**Your goal**
Transcribe every line of the listing below without any deviation.

----------------------------------------

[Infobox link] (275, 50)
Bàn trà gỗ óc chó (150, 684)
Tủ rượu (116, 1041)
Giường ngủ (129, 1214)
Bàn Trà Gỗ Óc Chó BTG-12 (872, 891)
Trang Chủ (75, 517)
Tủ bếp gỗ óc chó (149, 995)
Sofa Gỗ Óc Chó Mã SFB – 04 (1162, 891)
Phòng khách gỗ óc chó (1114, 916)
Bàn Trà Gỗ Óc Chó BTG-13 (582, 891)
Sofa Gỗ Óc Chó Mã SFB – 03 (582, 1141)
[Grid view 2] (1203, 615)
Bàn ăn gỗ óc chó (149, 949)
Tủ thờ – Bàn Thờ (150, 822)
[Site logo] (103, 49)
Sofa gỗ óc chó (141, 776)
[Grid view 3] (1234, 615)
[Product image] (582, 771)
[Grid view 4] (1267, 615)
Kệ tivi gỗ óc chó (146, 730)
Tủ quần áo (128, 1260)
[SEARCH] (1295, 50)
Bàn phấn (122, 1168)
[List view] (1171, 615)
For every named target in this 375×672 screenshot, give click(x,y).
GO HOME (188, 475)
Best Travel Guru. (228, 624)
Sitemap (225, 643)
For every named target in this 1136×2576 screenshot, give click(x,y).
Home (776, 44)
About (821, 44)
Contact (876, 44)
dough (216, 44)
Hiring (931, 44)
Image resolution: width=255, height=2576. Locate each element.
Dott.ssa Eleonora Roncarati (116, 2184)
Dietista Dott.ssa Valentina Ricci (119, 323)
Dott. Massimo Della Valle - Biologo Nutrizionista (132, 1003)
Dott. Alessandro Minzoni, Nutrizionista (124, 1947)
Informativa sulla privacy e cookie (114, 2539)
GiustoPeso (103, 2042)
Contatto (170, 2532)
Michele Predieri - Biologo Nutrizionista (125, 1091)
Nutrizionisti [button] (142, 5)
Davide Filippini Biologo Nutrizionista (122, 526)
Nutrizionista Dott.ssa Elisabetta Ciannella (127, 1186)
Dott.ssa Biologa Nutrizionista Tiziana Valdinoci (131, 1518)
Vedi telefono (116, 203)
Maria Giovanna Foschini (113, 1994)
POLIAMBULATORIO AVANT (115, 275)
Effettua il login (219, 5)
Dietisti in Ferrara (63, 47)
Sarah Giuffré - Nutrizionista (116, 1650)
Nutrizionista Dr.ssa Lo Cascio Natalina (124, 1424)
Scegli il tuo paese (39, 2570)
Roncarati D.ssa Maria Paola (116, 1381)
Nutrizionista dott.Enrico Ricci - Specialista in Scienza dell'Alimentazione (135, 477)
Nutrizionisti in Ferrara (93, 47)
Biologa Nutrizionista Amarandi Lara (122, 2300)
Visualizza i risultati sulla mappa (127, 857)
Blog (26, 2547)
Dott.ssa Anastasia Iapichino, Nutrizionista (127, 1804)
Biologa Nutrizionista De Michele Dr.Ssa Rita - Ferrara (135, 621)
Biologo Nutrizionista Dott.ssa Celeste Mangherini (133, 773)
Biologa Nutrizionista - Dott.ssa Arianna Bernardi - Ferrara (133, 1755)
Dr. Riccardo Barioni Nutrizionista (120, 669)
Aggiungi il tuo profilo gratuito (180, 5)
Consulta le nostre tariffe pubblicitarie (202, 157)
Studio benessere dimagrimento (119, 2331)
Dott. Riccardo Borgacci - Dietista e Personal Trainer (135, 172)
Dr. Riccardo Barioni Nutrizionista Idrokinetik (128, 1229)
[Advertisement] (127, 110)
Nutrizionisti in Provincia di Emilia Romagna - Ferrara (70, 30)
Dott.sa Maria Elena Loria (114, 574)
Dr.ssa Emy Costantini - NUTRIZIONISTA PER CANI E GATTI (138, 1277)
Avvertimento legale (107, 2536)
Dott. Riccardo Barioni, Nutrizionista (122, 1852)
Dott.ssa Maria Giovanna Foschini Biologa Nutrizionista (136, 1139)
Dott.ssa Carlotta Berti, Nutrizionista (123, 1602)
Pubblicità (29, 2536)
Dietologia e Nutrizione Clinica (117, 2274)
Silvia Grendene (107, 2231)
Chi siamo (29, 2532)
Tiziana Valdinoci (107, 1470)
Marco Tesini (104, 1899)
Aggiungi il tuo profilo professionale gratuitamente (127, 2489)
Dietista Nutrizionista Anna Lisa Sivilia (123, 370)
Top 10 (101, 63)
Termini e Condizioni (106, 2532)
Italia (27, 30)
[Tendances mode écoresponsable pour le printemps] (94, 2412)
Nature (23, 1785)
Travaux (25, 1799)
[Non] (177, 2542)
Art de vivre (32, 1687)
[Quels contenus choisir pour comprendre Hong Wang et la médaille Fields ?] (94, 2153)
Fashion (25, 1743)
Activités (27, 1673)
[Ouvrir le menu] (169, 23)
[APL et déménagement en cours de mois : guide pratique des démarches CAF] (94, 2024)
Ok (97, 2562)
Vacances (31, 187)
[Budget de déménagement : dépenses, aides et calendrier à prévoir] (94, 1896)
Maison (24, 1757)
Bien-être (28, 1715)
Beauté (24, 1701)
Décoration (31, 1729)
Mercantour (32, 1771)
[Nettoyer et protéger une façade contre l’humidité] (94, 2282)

----------------------------------------

**Answer for this exercise**
[Infobox link] (275, 50)
Bàn trà gỗ óc chó (150, 684)
Tủ rượu (116, 1041)
Giường ngủ (129, 1214)
Bàn Trà Gỗ Óc Chó BTG-12 (872, 891)
Trang Chủ (75, 517)
Tủ bếp gỗ óc chó (149, 995)
Sofa Gỗ Óc Chó Mã SFB – 04 (1162, 891)
Phòng khách gỗ óc chó (1114, 916)
Bàn Trà Gỗ Óc Chó BTG-13 (582, 891)
Sofa Gỗ Óc Chó Mã SFB – 03 (582, 1141)
[Grid view 2] (1203, 615)
Bàn ăn gỗ óc chó (149, 949)
Tủ thờ – Bàn Thờ (150, 822)
[Site logo] (103, 49)
Sofa gỗ óc chó (141, 776)
[Grid view 3] (1234, 615)
[Product image] (582, 771)
[Grid view 4] (1267, 615)
Kệ tivi gỗ óc chó (146, 730)
Tủ quần áo (128, 1260)
[SEARCH] (1295, 50)
Bàn phấn (122, 1168)
[List view] (1171, 615)
For every named target in this 375×672 screenshot, give click(x,y).
GO HOME (188, 475)
Best Travel Guru. (228, 624)
Sitemap (225, 643)
For every named target in this 1136×2576 screenshot, give click(x,y).
Home (776, 44)
About (821, 44)
Contact (876, 44)
dough (216, 44)
Hiring (931, 44)
Image resolution: width=255, height=2576. Locate each element.
Dott.ssa Eleonora Roncarati (116, 2184)
Dietista Dott.ssa Valentina Ricci (119, 323)
Dott. Massimo Della Valle - Biologo Nutrizionista (132, 1003)
Dott. Alessandro Minzoni, Nutrizionista (124, 1947)
Informativa sulla privacy e cookie (114, 2539)
GiustoPeso (103, 2042)
Contatto (170, 2532)
Michele Predieri - Biologo Nutrizionista (125, 1091)
Nutrizionisti [button] (142, 5)
Davide Filippini Biologo Nutrizionista (122, 526)
Nutrizionista Dott.ssa Elisabetta Ciannella (127, 1186)
Dott.ssa Biologa Nutrizionista Tiziana Valdinoci (131, 1518)
Vedi telefono (116, 203)
Maria Giovanna Foschini (113, 1994)
POLIAMBULATORIO AVANT (115, 275)
Effettua il login (219, 5)
Dietisti in Ferrara (63, 47)
Sarah Giuffré - Nutrizionista (116, 1650)
Nutrizionista Dr.ssa Lo Cascio Natalina (124, 1424)
Scegli il tuo paese (39, 2570)
Roncarati D.ssa Maria Paola (116, 1381)
Nutrizionista dott.Enrico Ricci - Specialista in Scienza dell'Alimentazione (135, 477)
Nutrizionisti in Ferrara (93, 47)
Biologa Nutrizionista Amarandi Lara (122, 2300)
Visualizza i risultati sulla mappa (127, 857)
Blog (26, 2547)
Dott.ssa Anastasia Iapichino, Nutrizionista (127, 1804)
Biologa Nutrizionista De Michele Dr.Ssa Rita - Ferrara (135, 621)
Biologo Nutrizionista Dott.ssa Celeste Mangherini (133, 773)
Biologa Nutrizionista - Dott.ssa Arianna Bernardi - Ferrara (133, 1755)
Dr. Riccardo Barioni Nutrizionista (120, 669)
Aggiungi il tuo profilo gratuito (180, 5)
Consulta le nostre tariffe pubblicitarie (202, 157)
Studio benessere dimagrimento (119, 2331)
Dott. Riccardo Borgacci - Dietista e Personal Trainer (135, 172)
Dr. Riccardo Barioni Nutrizionista Idrokinetik (128, 1229)
[Advertisement] (127, 110)
Nutrizionisti in Provincia di Emilia Romagna - Ferrara (70, 30)
Dott.sa Maria Elena Loria (114, 574)
Dr.ssa Emy Costantini - NUTRIZIONISTA PER CANI E GATTI (138, 1277)
Avvertimento legale (107, 2536)
Dott. Riccardo Barioni, Nutrizionista (122, 1852)
Dott.ssa Maria Giovanna Foschini Biologa Nutrizionista (136, 1139)
Dott.ssa Carlotta Berti, Nutrizionista (123, 1602)
Pubblicità (29, 2536)
Dietologia e Nutrizione Clinica (117, 2274)
Silvia Grendene (107, 2231)
Chi siamo (29, 2532)
Tiziana Valdinoci (107, 1470)
Marco Tesini (104, 1899)
Aggiungi il tuo profilo professionale gratuitamente (127, 2489)
Dietista Nutrizionista Anna Lisa Sivilia (123, 370)
Top 10 (101, 63)
Termini e Condizioni (106, 2532)
Italia (27, 30)
[Tendances mode écoresponsable pour le printemps] (94, 2412)
Nature (23, 1785)
Travaux (25, 1799)
[Non] (177, 2542)
Art de vivre (32, 1687)
[Quels contenus choisir pour comprendre Hong Wang et la médaille Fields ?] (94, 2153)
Fashion (25, 1743)
Activités (27, 1673)
[Ouvrir le menu] (169, 23)
[APL et déménagement en cours de mois : guide pratique des démarches CAF] (94, 2024)
Ok (97, 2562)
Vacances (31, 187)
[Budget de déménagement : dépenses, aides et calendrier à prévoir] (94, 1896)
Maison (24, 1757)
Bien-être (28, 1715)
Beauté (24, 1701)
Décoration (31, 1729)
Mercantour (32, 1771)
[Nettoyer et protéger une façade contre l’humidité] (94, 2282)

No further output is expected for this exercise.